Tutorial 4 - De Novo Identification of Gene-Sample Clusters

A difficult bioinformatics challenge is the unbiased identification of both major and sub-populations of bulk or single-cell transcriptomes where no obvious reference gene or splice signatures exist. In addition, while transcriptome samples are often annotated as belonging to one or more groups, miss-classified samples or other unexpected covariants may also result in atypical variation that is difficult to characterize. A new set of algorithms have been implemented in AltAnalyze to identify the most coherent gene and sample expression signatures, prior to group comparison analyses. These new methods become particularly important when considering unknown single-cell RNA-Seq profiles and tumor subtype classification. In addition to gene expression, the software allows for the highly accurate and unbiased identification of highly similar alternative splicing signatures.


There are currently two major methods implemented in the de novo sample discovery workflow:

Following both ICGS analyses, the user will be presented with the option to select one of the clustered outputs for the standard pairwise comparison workflow (all possible sample cluster in comparisons). Both workflows can optionally exclude genes with low overall expression, low differential expression and ncRNAs. The expression thresholds are used defined. Differential expression is carried out between a set of the lowest and highest expressed measurements for a gene across samples (user defined cut point). Both allow for the additional removal of cell-cycle associated gene-signatures using either a stringent or method or conservative method.

Unsupervised ICGS

Details on the unsupervised ICGS workflow can be found here. This analysis performs iterative rounds of filtering and clustering to obtain novel supervising genes to pull in the highly correlated genes sets for clustering discovery. Different thresholds will likely be required (see below).

Supervised ICGS

The supervised workflow accepts a single gene, multiple genes, or gene sets available from GO-Elite (e.g., disease ontologies, gene ontology, pathways, cell-type specific genes) or prior signatures stored by the user (Additional Analyses > heatmap or PCA analyses). The workflow is identical to the unsupervised workflow, except following the Pioneering Round (Step 1), the initially filtered dataset (RPKM, gene counts and fold change) is further filtered for any genes in the supplied genes or gene gets, where at least 4 genes are intra-correlated those genes. When a custom gene list is supplied, the software finds any genes correlated to those in the expression filtered dataset. The resulting genes are used as input for all remaining ICGS steps.

Input Data Formats

These analyses are compatible with all regular supported file formats in AltAnalyze (e.g., RNA-Seq bed, Affymetrix CEL, Agilent feature extraction, FPKM/TPM/RPKM txt files). For RNA-Seq we recommend using either junction.bed files directly (TopHat, SpliceMap), TCGA junction_expression.txt files and/or BedTools produced exon.bed files. Already normalized FPKM/TPM/RPKM files, can be loaded as the "vendor" "Other ID" and "platform" corresponding to the associated gene identifier (e.g., Ensembl, Symbol). For more information on these inputs, see here.

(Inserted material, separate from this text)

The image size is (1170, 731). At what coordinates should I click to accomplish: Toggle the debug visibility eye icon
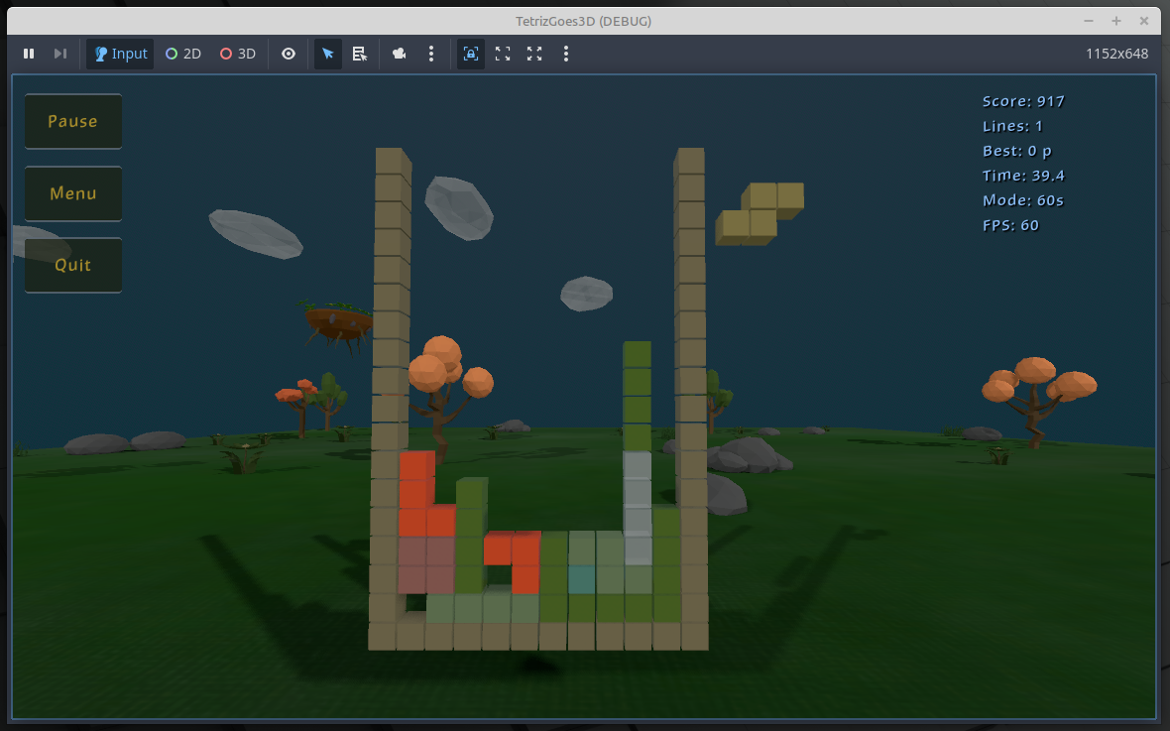[x=288, y=53]
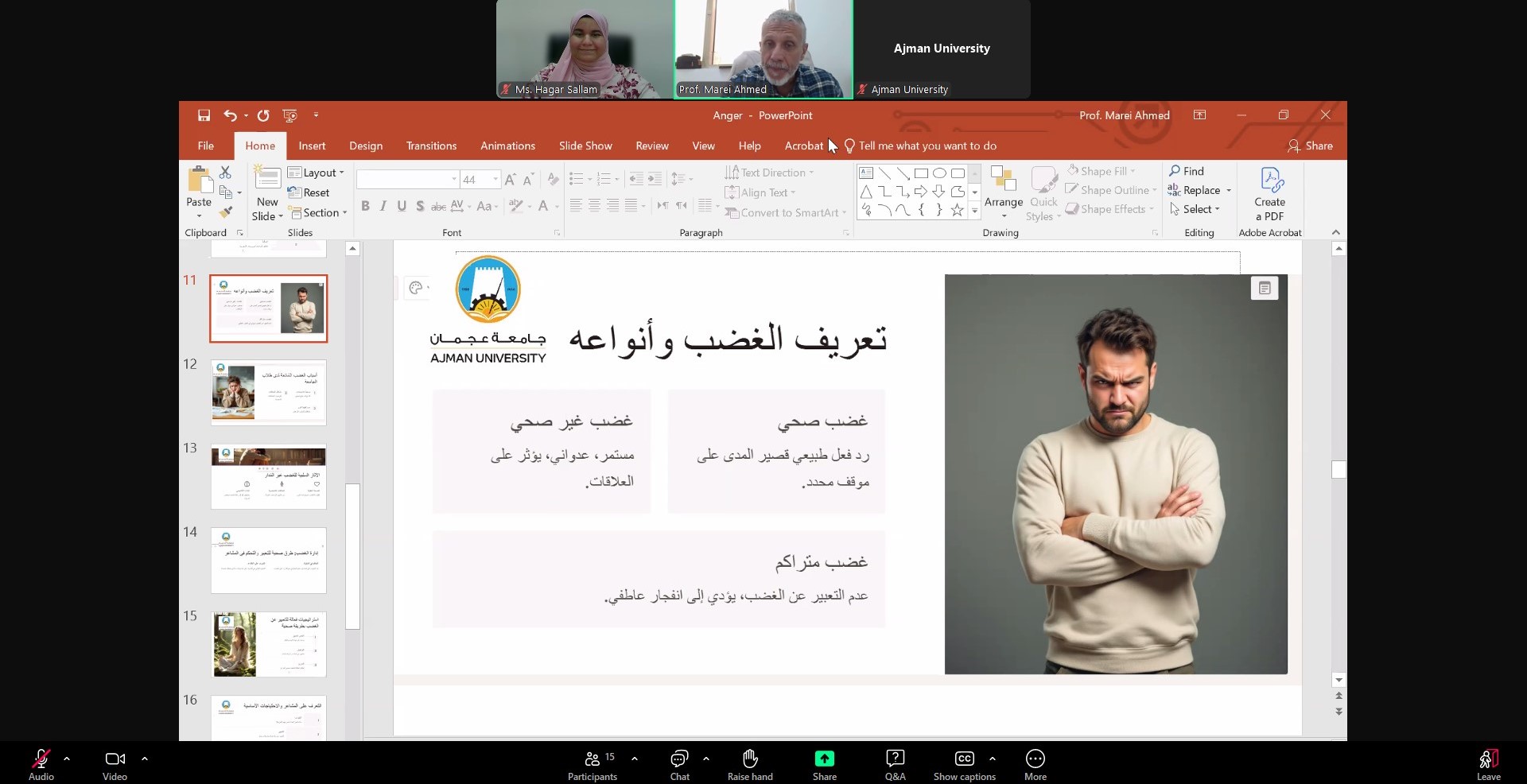Open the Q&A panel

(x=895, y=765)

Running ICGS in the Graphical Interface

The instructions for running the de novo analysis are identical to all other workflow analyses in AltAnalyze (see tutorials), however, an additional step allows the user to discover groups by clustering.

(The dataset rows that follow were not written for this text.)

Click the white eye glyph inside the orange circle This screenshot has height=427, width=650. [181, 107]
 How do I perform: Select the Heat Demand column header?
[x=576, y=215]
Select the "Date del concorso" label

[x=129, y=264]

  • Open the AltAnalyze program folder and open the file “AltAnalyze". In Windows, this file has the extension “.exe”. If you are working on a Linux machine or are having problems starting AltAnalyze, you can also start the program directly from the source code.
  • Follow the steps in Tutorials 1, 2 or 3, until you arrive at the AltAnalyze: Assign CEL files to a Group interface. Select the option at the top of the menu named: Run de novo cluster prediction (ICGS) to discover groups.
  • Accept the default parameters listed or modify to customize. For single-cell analyses, we recommend an RPKM >= 1, fold > 4, Pearson correlation cutoff > 0.4 and at least 3 samples differing. For column clustering, the HOPACH algorithm (requires that R is installed, see below) is recommended but not required. For supervised analyses, input space delimited (or Excel pasted lists) of standard accepted gene symbols for the species analyzed in the field "(optional) Enter genes to build clusters from". To display these genes in the larger cluster heatmap, enter these or other genes into the field "(optional) Display selected gene IDs in results". Alternatively, you can select a GeneSet to perform your supervised analysis upon.
  • If you wish to remove genes clusters that are driven by cell-cycle dependent changes, select the option: "(optional) Eliminate cell cycle effects". Please note, if the changes in your samples in your set are primarily distinct due to a major cell cycle effect (e.g., cancer), you may not want to add this option. However, you can try this and then simply re-run when prompted to see both possible outcomes.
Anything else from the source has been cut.